Inks used for gravure printing are comprised of a colorant, a binder and a solvent. It is crucial to the performance of gravure inks that they have the correct flow characteristics, in particular the correct viscosity. This is important in the inking of the recessed cells of the etched or engraved printing cylinder and the delivery of the ink from the cells of the plate to the substrate. The viscosity of the ink is also important in order to achieve an acceptable degree of holdout (resistance to penetration) of the ink when printed on paper, especially uncoated paper stock having high porosity. The lower the ink viscosity the more severe is the problem of lack of holdout.
The proper ink viscosity can be easily achieved by the use of greater amounts of binder and lesser amounts of solvent, but this increases the overall cost of the final ink. Also, use of large amounts of binder to obtain the desired viscosity means that in the final thinning of the ink by the printer less solvent can be employed, giving the printer less latitude in his formulations. The inks which cannot readily be diluted are also perceived by printers to have "low mileage," that is, less paper coverage per gallon. Printers prefer ink that can be diluted with greater amounts of solvent because of the benefits of economy of the final ink formulation and convenience in the formulation process.
The term "dilution" is a term of art used by ink formulators to describe the amount of solvent required to thin a given ink composition to a desired viscosity. The term may also be used for unpigmented resin solutions generally referred to as varnishes. In this context, the dilution of a resin or varnish is related to the property of "intrinsic viscosity" as used in the polymer art, that is, the higher the resin molecular weight, the higher the viscosity of solvent solution at lower concentrations and, therefore, the higher its possible dilution.
Metal rosin resinates have commonly been employed as ink binders in the formulation of gravure inks. The resinate serves to provide the ink with the necessary viscosity, transfer, printed gloss and rub resistance. However, achieving the desired high dilution with a metal rosin resinate alone has been difficult if not impossible to achieve because of the generally very low molecular weights typical of this class of resins.

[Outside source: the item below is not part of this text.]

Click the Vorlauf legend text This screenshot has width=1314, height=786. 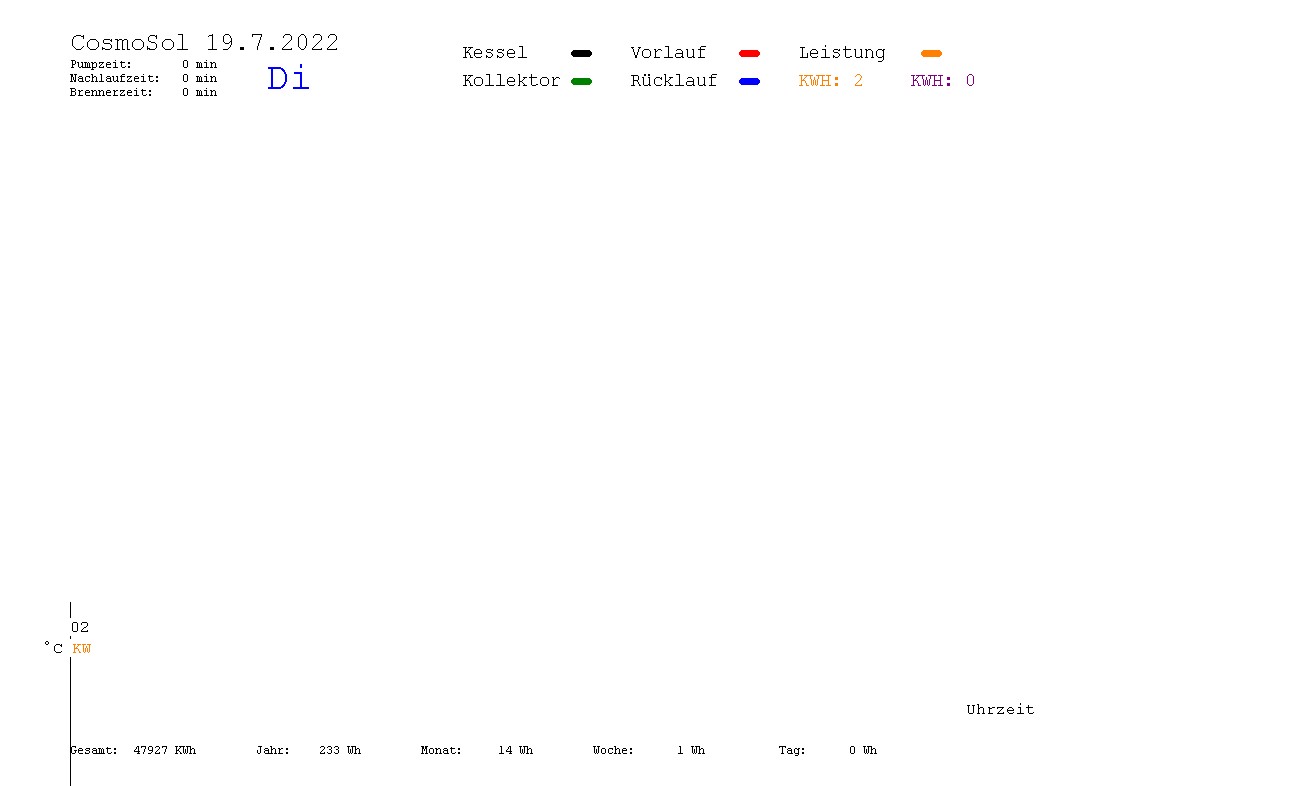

In particular, desirable high dilution values in the range of 90-100 mls toluene, to reach print viscosity of about 7.5 cps as measured from 50% solids concentration, can be achieved only by neutralizing the resinate system to nearly 100% of theoretical with zinc oxide, magnesium oxide, and/or calcium hydroxide. This, however, results in unacceptably high resinate viscosity and severe viscosity instability. In other words, the high dilution resinates can be made using conventional resinate formulations but they are too viscous to use conveniently, are difficult to manufacture, and are prone to increase further in viscosity during storage. Furthermore, the higher dilution values of about 110 mls cannot be achieved using the above-described conventional approaches.
Various additional resins have been combined with the metal rosin resinates or added to the ink as dilution builders and also as binders in their own right. Highly phenol-modified rosins can be used in place of conventional rosins to achieve high dilution. However, these rosins are expensive and the resulting phenol-contaminated manufacturing waste must be treated or disposed as hazardous waste to avoid damage to the environment, which further increases the resinate cost. Cellulose derivatives are widely used in the industry to build ink dilution. These derivatives, especially ethyl cellulose and ethyl hydroxyethylcellulose, have very high molecular weights. However, they are very expensive and have poor compatibility with resinates.
It has recently been taught by Janusz, U.S. Pat. No. 4,690,712 (1987), that reaction products of a metal rosin resinate and an amino-polyamide are useful as vehicles for publication gravure printing inks. Dilution improvements are reported. In making such reaction products, the polyamide must have sufficient amino groups so as to be soluble in toluene and also to be able to react in the ratio of 1-5 equivalents of the amino-polyamide to 1-5 equivalents of the carboxyl groups of the metal resinate. This need for balancing the stoichiometry of amino and carboxyl groups poses reproducibility and even gelation problems, as well as requiring more of the relatively costly amine to be used relative to the less costly resinate acid. The solubility requirement severely limits the softening point and molecular weight of the amino-polyamide. Additionally, inks prepared with these polyamides are excessively thixotropic, which is undesirable for a fluid gravure ink.
The prior art also describes the use of high acid number, low molecular weight polycarboxylic polymers to improve resinate properties. For example, Schefbauer, in U.S. Pat. No. 4,244,866 (1981), teaches the use of alpha-olefin/maleic anhydride copolymers and partial esters thereof with limed rosin to prepare novel resinates. Schefbauer nowhere discloses achieving particularly high dilution. The polymers disclosed by Schefbauer are claimed to allow the preparation of resinates with very high lime levels. To achieve this end, the polymers must have low molecular weights and high acid numbers, typically over 130, and are used in relatively large amounts, typically 10 weight percent on a total solids basis. These polymers have poor toluene tolerance and, in fact, are used as solutions in 60/40 toluene/methyl ethyl ketone. This approach necessarily introduces an undesired solvent, a ketone, into the gravure ink in significant amounts.